The focus on the kids over Scrooge. Some fans of the first cartoon or the original Uncle Scrooge comics feel the show gives too much focus on the nephews and Webby both in single episodes and the overarching plotlines where they have far more proactive roles, while Scrooge is often a supporting player at best, and while he does get focus episodes, they are notably fewer in amount. Plus for some fans taking Donald and Scrooge, the title characters from the comics and pushing them out of the limelight in favor of the kids, hurts the show's claim of being Truer to the Text to them.
Fergus McDuck and Downy O'Drake are immortal, and, thus, still alive in this series. While this provides good opportunities for an adult Scrooge to interact with them, it's a wild departure from the Prime Universe, and one that foolhardily gives up two of the only unambiguous deaths of major supporting characters in the comics' Duckverse.
Many fans feel this way about Donald, since one of the big draws for the reboot was that he was supposedly going to play a bigger role this time around and he has only appeared a handful times so far since the pilot, with some of those appearances being brief cameos. It's since been explained by Word of God, and subsequently confirmed in The Last Crash of the Sunchaser!, that he was spending most of his time working on repairing his houseboat so he and the boys can move back to the marina. Frank has said we will be seeing more of him in Season 2.
Fans loved the new take on Mrs. Beakley by giving her more of a bodyguard-type role, but aside from A Day in the Limelight in "From the Confidential Casefiles of Agent 22!," most of her appearances in the show have been minor, and she's had the same amount of screentime Donald has, namely not much. And unlike Donald, she doesn't even have an excuse for all her absences.

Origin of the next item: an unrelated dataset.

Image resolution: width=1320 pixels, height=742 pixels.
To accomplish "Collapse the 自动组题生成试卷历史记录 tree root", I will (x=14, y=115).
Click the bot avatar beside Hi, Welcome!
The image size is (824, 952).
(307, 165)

Darkwing Duck is a Show Within a Show rather than being a real person the heroes can meet. This may be averted in the future, since Word of God says that was only the beginning.
Scrooge's old butler, Duckworth made his debut in this show as a ghost in "McMystery At McDuck McManor" and the episode ended with him still hanging around the manor, even setting up a complicated relationship between him and current caretaker, Mrs. Beakley. Duckworth's only appearance following this episode was a brief, silent cameo in "The Last Crash of the Sunchaser". It is confirmed he will make reappearances though, so this could be averted down the line.
Hortense hasn't been mentioned outside of the pilot. Francisco Angones has said that she and Quackmore died several years ago, though this hasn't been mentioned in-series yet. Matilda gets it even worse, not even being name-dropped by anyone at all - the only evidence for her existence in this continuity is a note on Webby's String Theory chart.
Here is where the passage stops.